As for Corrigan’s claim that Haig was “a visionary champion of new technology”. That is a truly preposterous assertion. Haig is on record as complacently telling senior staff, “I hope none of you gentlemen is so foolish as to think that aeroplanes will be able to be usefully employed for reconnaissance in the air. There is only one way for a commander to get information by reconnaissance and that is by the use of cavalry.” Haig was a cavalry man, with a mindset still firmly lodged in the nineteenth century. Far from regarding planes and tanks as cutting edge machines for winning a war, as late as 1918 Haig remained firmly convinced that they were still less valuable than cavalry, to which they should always be subordinate.

In March 1918 the German army launched an attack which drove the British back forty miles. The British lost 600 guns, suffered 40,000 casualties and 25 of Haig’s 60 divisions were reduced to little more than skeletons. It was the greatest defeat suffered by any army on the Western front up to that time. Haig in fact almost lost the war. By June 1918 the German army seemed poised on the brink of victory. But German commanders, disastrously, failed to follow up their advantage. By August the German army was in retreat. This owed nothing to Douglas Haig and everything to the strategy of the French commander, Foch, who had obtained precise foreknowledge (through intelligence) of German military intentions. But the German army was far from a spent force. Less than a month before the end of the war, Haig gloomily acknowledged the strength of the German army and thought that two more years of war would be necessary: “In 1920, the real crushing of Germany will be possible, always provided that the British Army is kept up to its present strength.”

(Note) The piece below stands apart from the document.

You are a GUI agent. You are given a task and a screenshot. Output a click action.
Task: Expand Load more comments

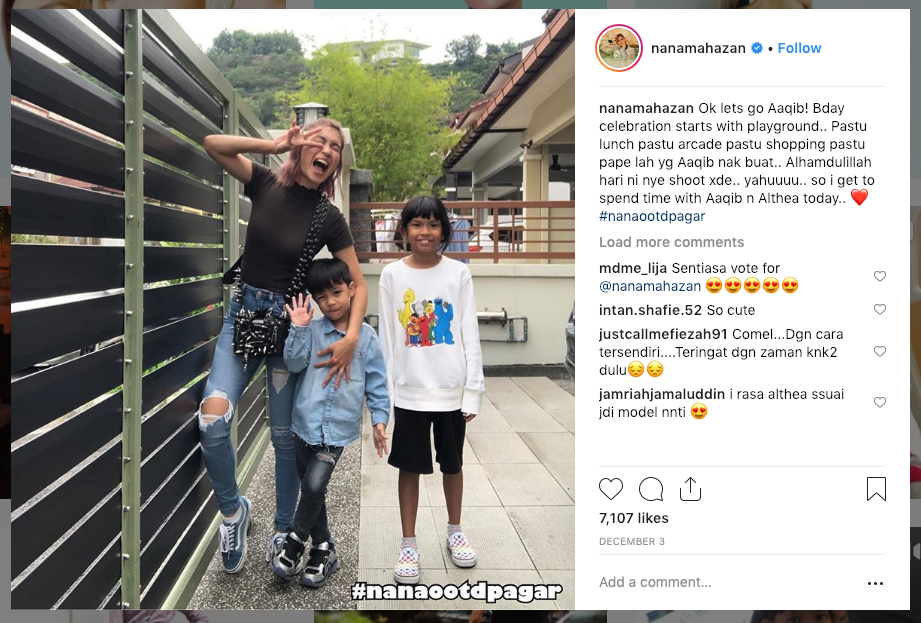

The sudden, wholly unexpected collapse of Germany had nothing at all to do with military defeat, because the German army was never defeated. Germany collapsed because a revolution broke out. Britain did not win through military superiority, and its victory was in spite of Douglas Haig, not because of his leadership. As a military commander he was an unimaginative mediocrity.

If others in the British army share Major Corrigan’s belief that Haig sets a marvellous example of military leadership and strategy, I guess this goes some way to explaining why things are going so splendidly in Iraq.